Oh, that’s a good point, sorry. I believe observations of deterministic variables are difficult, so this may not be helpful in your case. I think if you’re happy to, posting code would be my suggestion to see if we can see what the issue might be!

jiayuand · February 1, 2022, 7:23pm

Please see attached the code for a toy problem:

class DirichletAllocationProcess:

    def __init__(self, name, outputs):
        assert len(outputs) >= 1
        self.name = name
        self.outputs = outputs
        self.nparams = len(outputs)

    @staticmethod
    def transfer_functions(params):
        return params

    @staticmethod
    def prior(shares, concentration=None, with_stddev=None):
        if (concentration is not None and with_stddev is not None) or \
           (concentration is None and with_stddev is None):
            raise ValueError('Specify either concentration or stddev')

    factor = sum(shares)
    shares = np.array(shares) / factor

    if with_stddev is not None:
        i, stddev = with_stddev
        stddev /= factor
        mi = shares[i]
        limit = np.sqrt(mi * (1 - mi) / (1 + len(shares)))
        concentration = mi * (1 - mi) / stddev**2 - 1
        if not np.isfinite(concentration):
            concentration = 1e10
    else:
        concentration = len(shares) * concentration

    return concentration * shares

    def param_rv(self, pid, defs):
        if defs is None:
            defs = np.ones(self.nparams)
        assert len(defs) == self.nparams
        if len(defs) > 1:
            return pm.Dirichlet('param_{}'.format(pid), defs)
        else:
            return pm.Deterministic('param_{}'.format(pid), T.ones((1,)))


class SinkProcess:

    def __init__(self, name):
        self.name = name
        self.outputs = []
        self.nparams = 0

    @staticmethod
    def transfer_functions(params):
        return T.dvector()

    def param_rv(self, pid, defs):
        return None

dir_prior = DirichletAllocationProcess.prior

def define_processes():

    A = DirichletAllocationProcess('Allocation_A', ['B','F'])
    B = SinkProcess('Sink1') 
    F = SinkProcess('Sink2')

    return OrderedDict((pid, process) 
        for pid, process in sorted(locals().items())) 
processes = define_processes()
                                                 
param_defs = {
   'A':  dir_prior([0.3, 0.7], with_stddev = (0, 0.05)) ,
}
def AB(x, y):
    return x*0.32

def AF(x, y):
    return x*0.68

input_defs = [{ 'A': 280 },  ] 
np.random.seed(0)
observations = [
[(['A'], ['B'], AB(280, 90) * (1 + np.random.normal(0, 0.1)  )) ],]

class SplitParamModel:

    def __init__(self, processes, input_defs, param_defs, flow_observations=None,
             input_observations=None, inflow_observations=None):
        self.processes = processes
        self.possible_inputs = possible_inputs = sorted(list(input_defs[0].keys()))
        self.param_defs = param_defs
    
        with pm.Model() as self.model:
            sigma = pm.TruncatedNormal('sigma', mu = 0, sigma = 0.15, lower = 0, upper = 0.5, shape = 4 )
     
            process_params = {
                pid: process.param_rv(pid, param_defs.get(pid))
                for pid, process in processes.items() 
            }
        
            for i in range(1):
            
                inputs = T.stack([input_defs[i][k] for k in possible_inputs]) 
         
                transfer_coeffs, all_inputs = self._build_matrices(process_params, inputs)
                transfer_coeffs = pm.Deterministic('TCs_coeffs_{}'.format(i), transfer_coeffs)
                process_throughputs = pm.Deterministic(
                    'X_{}'.format(i), T.dot(matrix_inverse(T.eye(len(processes)) - transfer_coeffs), all_inputs))

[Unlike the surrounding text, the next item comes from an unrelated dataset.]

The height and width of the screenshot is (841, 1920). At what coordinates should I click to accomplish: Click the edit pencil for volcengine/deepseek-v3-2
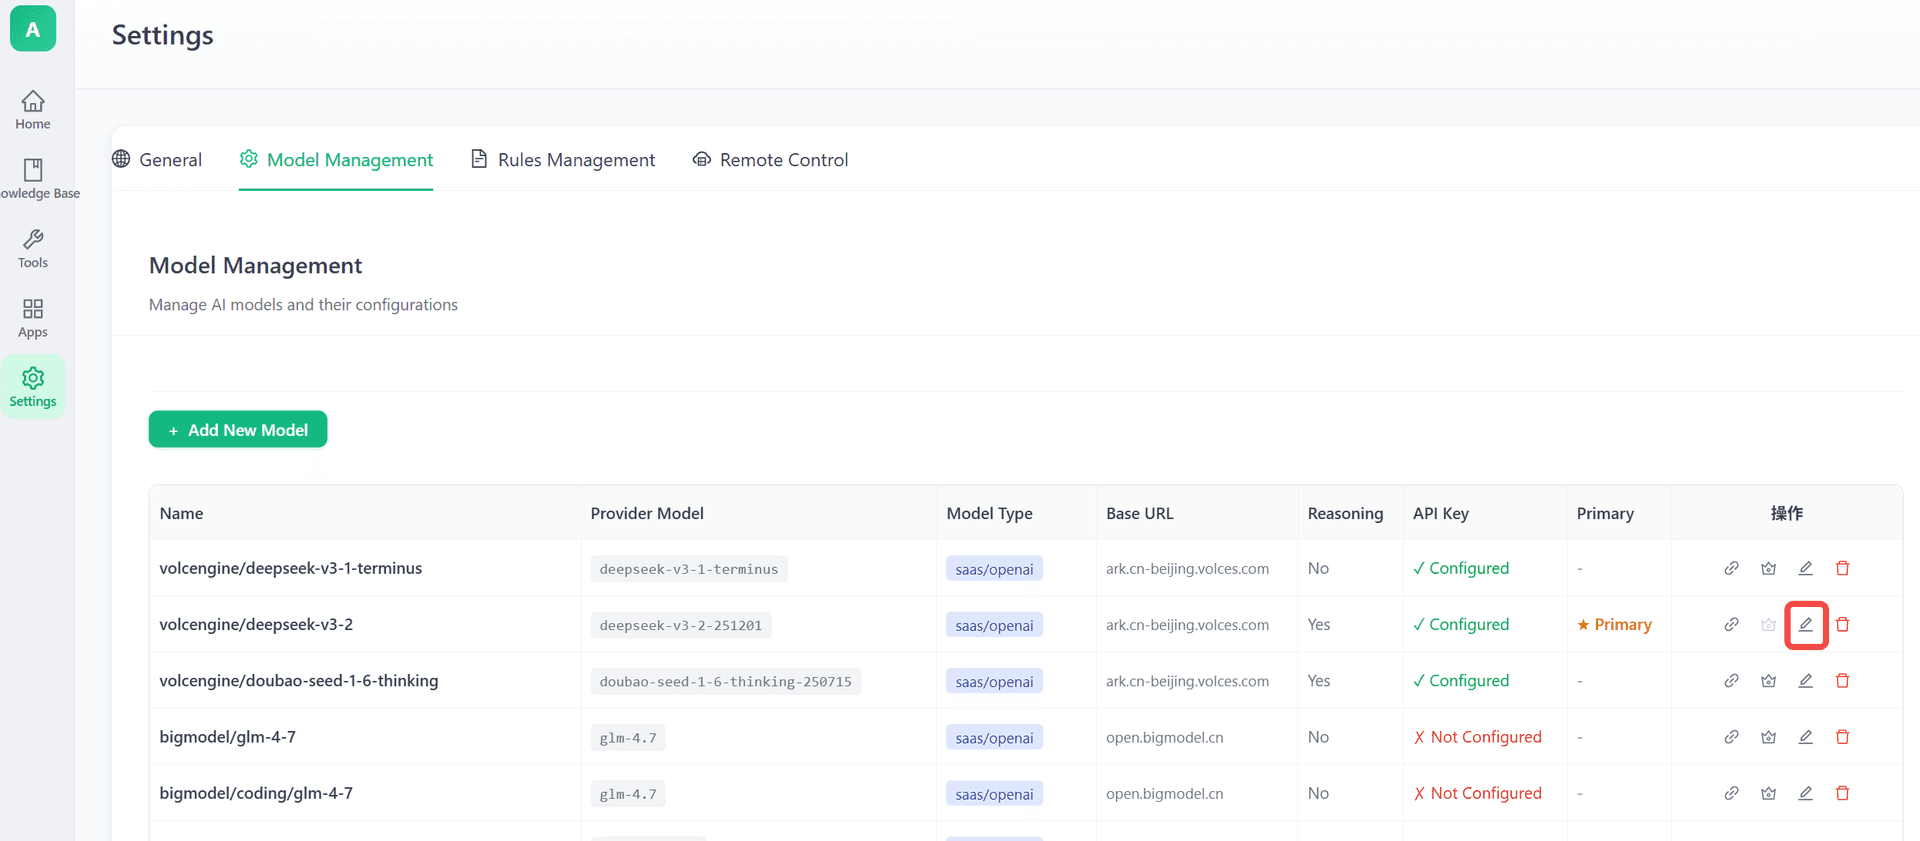pos(1805,625)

                flows = pm.Deterministic('F_{}'.format(i), transfer_coeffs.T * process_throughputs[:, None])

                if flow_observations is not None:
                    flow_obs, flow_data = self._flow_observations(flow_observations[i])
                    Fobs = pm.Deterministic('Fobs_{}'.format(i), T.tensordot(flow_obs, flows, 2))
                    pm.Normal('FD_{}'.format(i), mu= Fobs, sd=Fobs * sigma, observed = flow_data ) 

    def _build_matrices(self, process_params, inputs):
        Np = len(self.processes)
        transfer_coeffs = T.zeros((Np, Np))

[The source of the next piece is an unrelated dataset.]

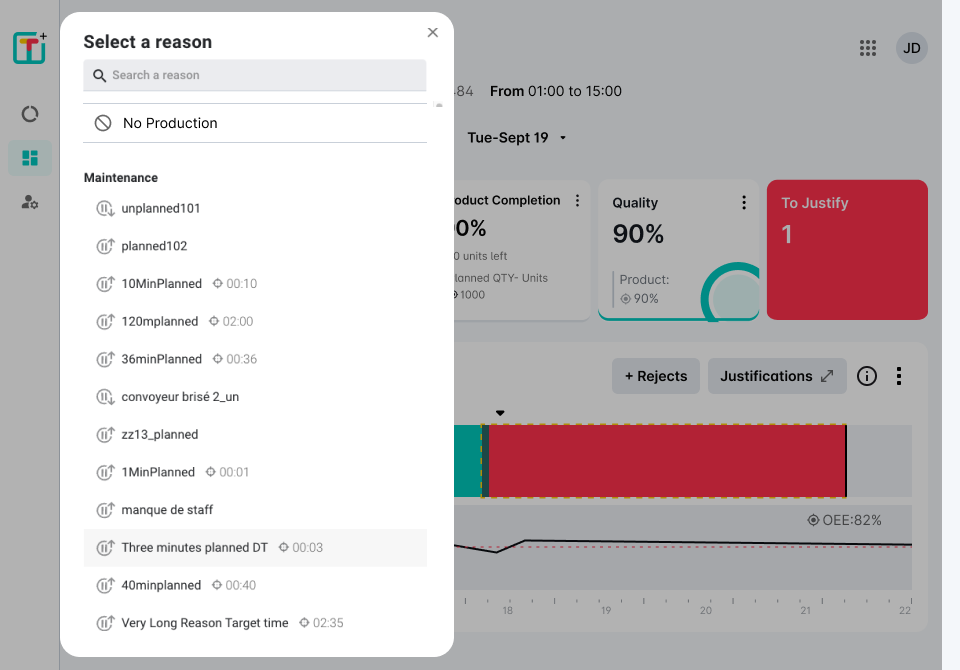This screenshot has height=670, width=960.
Task: Close the Select a reason dialog
Action: point(432,33)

    # lookup process id to index
        pids = {k: i for i, k in enumerate(self.processes)}

        for pid, process in self.processes.items():
            if not process_params.get(pid):
                continue
            params = process_params[pid]
            process_tcs = process.transfer_functions(params)
            if process.outputs:
            #print(process.outputs)
                dest_idx = [pids[dest_id] for dest_id in process.outputs]
                transfer_coeffs = T.set_subtensor(transfer_coeffs[dest_idx, pids[pid]], process_tcs)

        possible_inputs_idx = [pids[k] for k in self.possible_inputs]
        all_inputs = T.zeros(Np)
        all_inputs = T.set_subtensor(all_inputs[possible_inputs_idx], inputs)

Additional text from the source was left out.